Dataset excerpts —
************

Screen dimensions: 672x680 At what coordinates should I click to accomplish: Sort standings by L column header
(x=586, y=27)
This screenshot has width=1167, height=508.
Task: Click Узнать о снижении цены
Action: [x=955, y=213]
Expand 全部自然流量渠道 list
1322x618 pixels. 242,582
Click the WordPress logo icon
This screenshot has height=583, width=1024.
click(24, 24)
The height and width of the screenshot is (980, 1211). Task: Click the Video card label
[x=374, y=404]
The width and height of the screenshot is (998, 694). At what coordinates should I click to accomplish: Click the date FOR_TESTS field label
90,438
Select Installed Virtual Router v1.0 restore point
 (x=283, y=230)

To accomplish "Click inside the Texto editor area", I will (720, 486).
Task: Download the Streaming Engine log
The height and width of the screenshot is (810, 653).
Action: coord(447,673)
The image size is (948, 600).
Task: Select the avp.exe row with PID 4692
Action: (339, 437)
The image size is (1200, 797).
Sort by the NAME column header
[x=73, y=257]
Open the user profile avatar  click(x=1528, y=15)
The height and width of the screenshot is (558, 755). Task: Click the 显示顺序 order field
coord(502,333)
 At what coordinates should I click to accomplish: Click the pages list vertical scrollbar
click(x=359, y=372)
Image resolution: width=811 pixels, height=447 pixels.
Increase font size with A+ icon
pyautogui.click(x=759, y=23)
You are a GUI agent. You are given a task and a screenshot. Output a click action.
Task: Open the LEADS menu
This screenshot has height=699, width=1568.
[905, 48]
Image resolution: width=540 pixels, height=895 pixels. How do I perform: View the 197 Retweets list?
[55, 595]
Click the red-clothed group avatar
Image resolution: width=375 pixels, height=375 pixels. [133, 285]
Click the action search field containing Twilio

************

EXERCISE DETAILS — Find the line that contains "This screenshot has height=699, width=1568.". Repeat it and every line after it, exactly as written, up to and including the last line of the records above.

RESPONSE BELOW —
This screenshot has height=699, width=1568.
[905, 48]
Image resolution: width=540 pixels, height=895 pixels. How do I perform: View the 197 Retweets list?
[55, 595]
Click the red-clothed group avatar
Image resolution: width=375 pixels, height=375 pixels. [133, 285]
Click the action search field containing Twilio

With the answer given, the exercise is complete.